The integrated campaign, from Total Image Group, Ridgefield Park, N.J., with creative consulting from BTL Design, New York, will roll out this year in two phases, using the theme, "Samsung can't miss cameras."
"Joe Montana was called the `can't miss' quarterback," Mr. Strange said. The aim is to show consumers "[they] can't miss with our advertising, can't miss with our product, can't miss with our features and can't miss with the quality of our pictures."
The first phase begins with a print ad supporting a Father's Day promotion that introduces Mr. Montana as spokesman and offers a $10 rebate with the purchase of any camera in the 35mm Zoom line. The ad will run in June issues of Parade and USA Today during the monthlong promotion, as well as in photo trade publications.
The ad shows two side-by-side photos of Mr. Montana. In the first, he is taking a picture and his face is partially obscured behind the camera. In the second, his face is revealed. Copy above the photos asks, "Who says you can't miss with a Samsung camera?" Below, it answers, "Joe Montana, that's who!" The rebate coupon is included at the bottom of the page and can also be obtained at point of purchase or on the Web (www.samsungusa.com).

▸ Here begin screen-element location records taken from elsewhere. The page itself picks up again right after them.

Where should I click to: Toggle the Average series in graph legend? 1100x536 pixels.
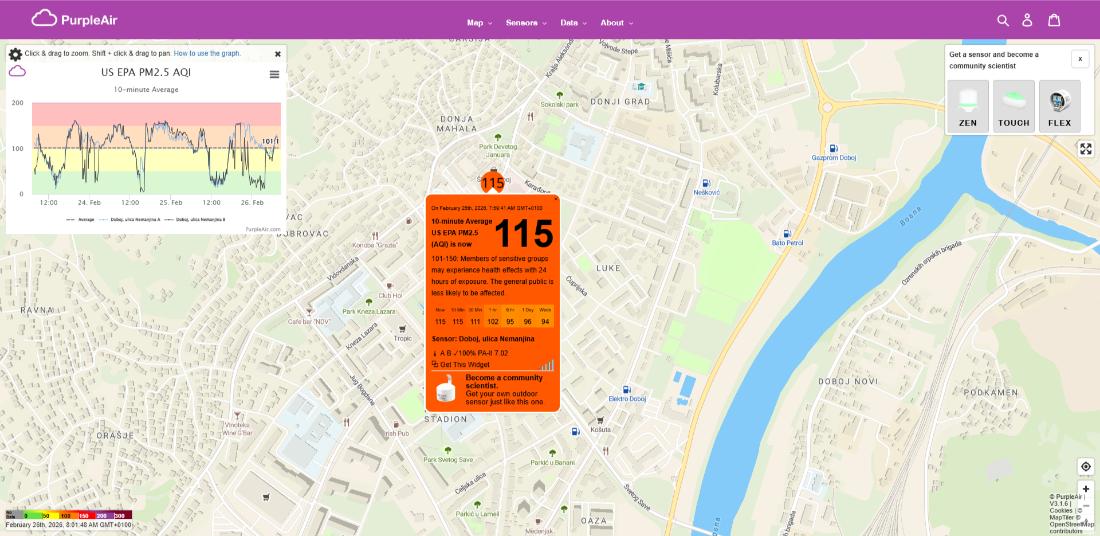(81, 218)
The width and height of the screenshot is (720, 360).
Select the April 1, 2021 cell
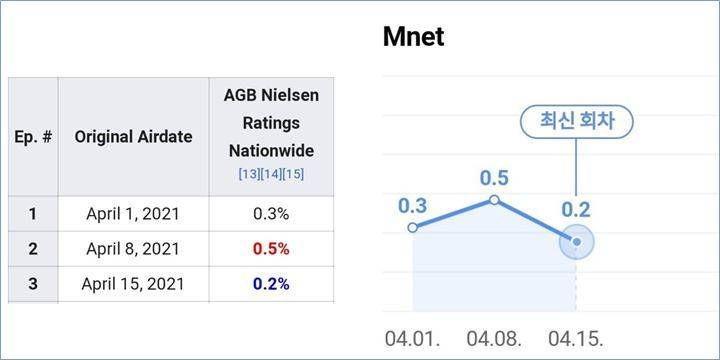(133, 214)
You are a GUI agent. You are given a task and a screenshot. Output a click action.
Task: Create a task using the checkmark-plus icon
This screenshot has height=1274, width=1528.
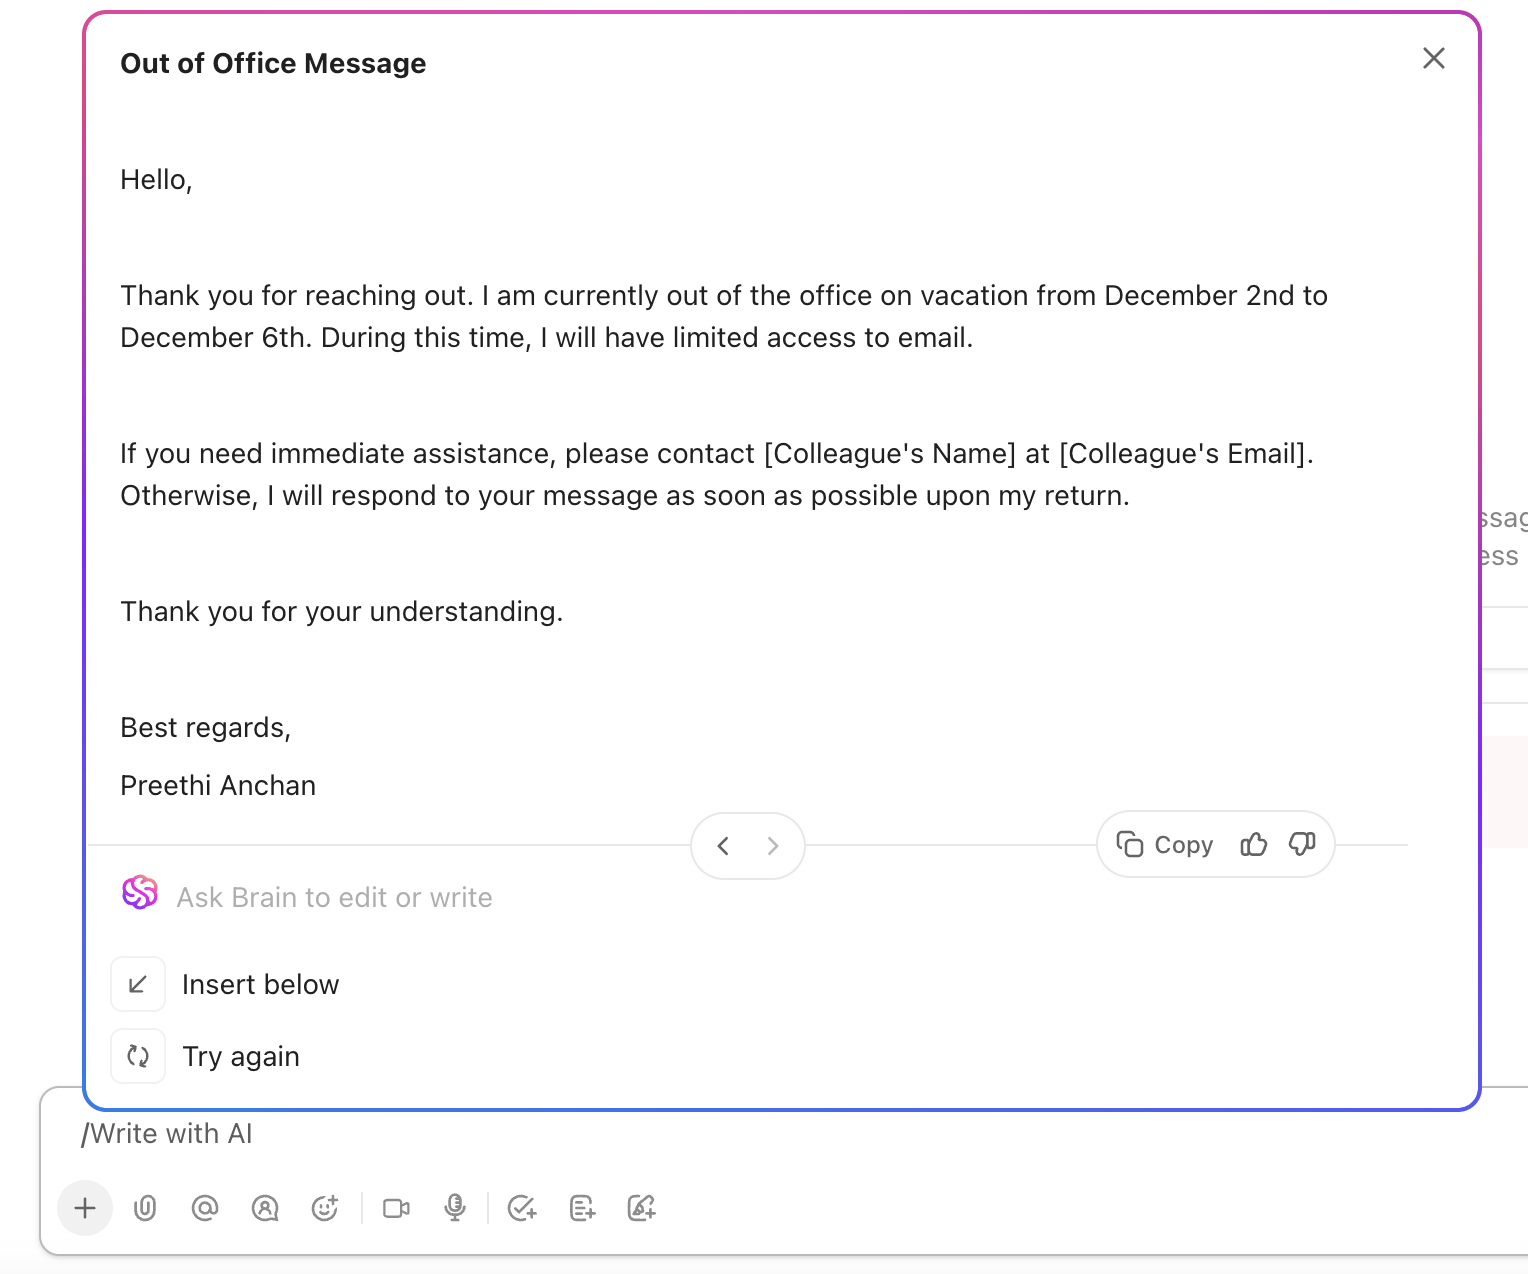pos(521,1208)
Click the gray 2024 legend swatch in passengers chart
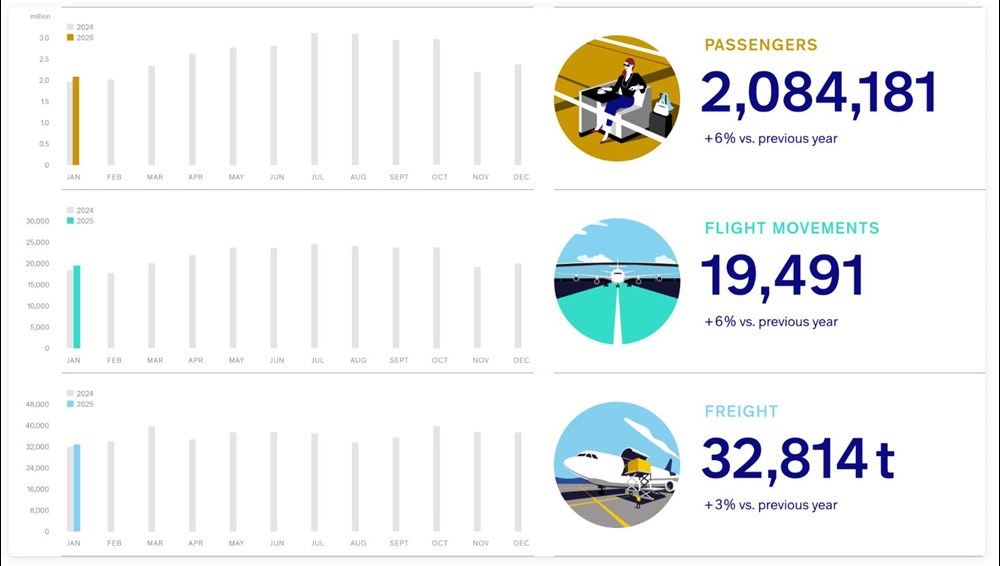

The "Can't miss" concept will be continued in a TV spot and another print execution later this year in support of the third-quarter launch of Samsung's Evoca 170 SE, a special sports-edition camera with a long-range zoom lens.

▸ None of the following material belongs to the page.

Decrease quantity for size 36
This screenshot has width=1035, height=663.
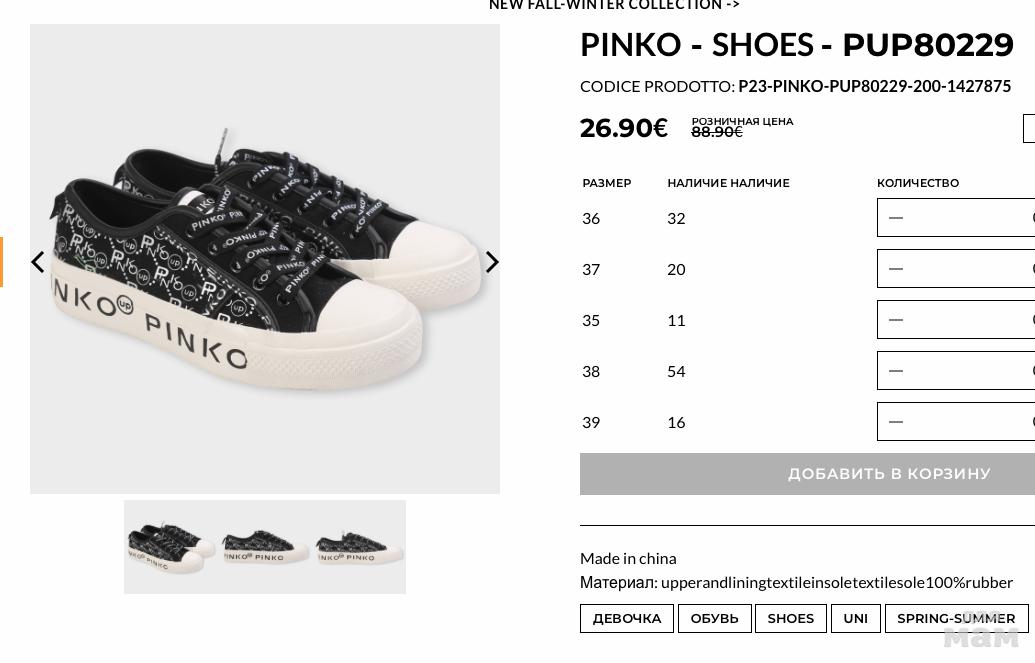896,218

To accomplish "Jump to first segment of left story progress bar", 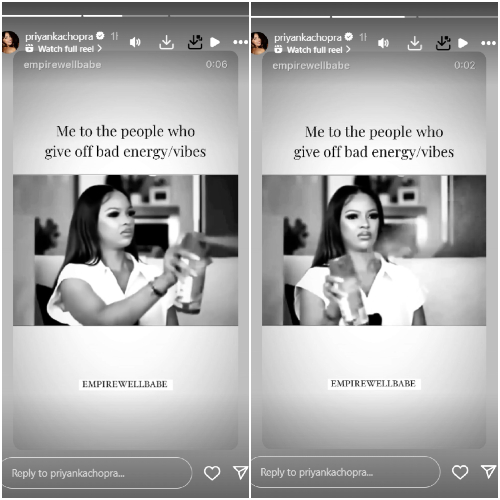I will click(42, 15).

"The camera market is tremendously cluttered," said Dan Schwartz, creative director at BTL Design. "We recognized [Samsung] had to take a bold step."
Analyst Ulysses Yannas at Buckman, Buckman & Reid thinks it will be a challenge for Samsung to build a brand in the 35mm category since sales increasingly are shifting toward Advanced Photo System and digital cameras. "It's very difficult to increase or to build brand name recognition if the market is moving away from you," he said.
But Samsung thinks putting a sports icon's face behind the lens will help, as will the biggest ad budget in its 10-year history. Samsung, which would not disclose spending on the campaign, spent $1.3 million in 1999 in measured media, according to Competitive Media Reporting.
"The camera market has been sleepy," Mr. Schwartz said. "This is an opportunity to create some energy."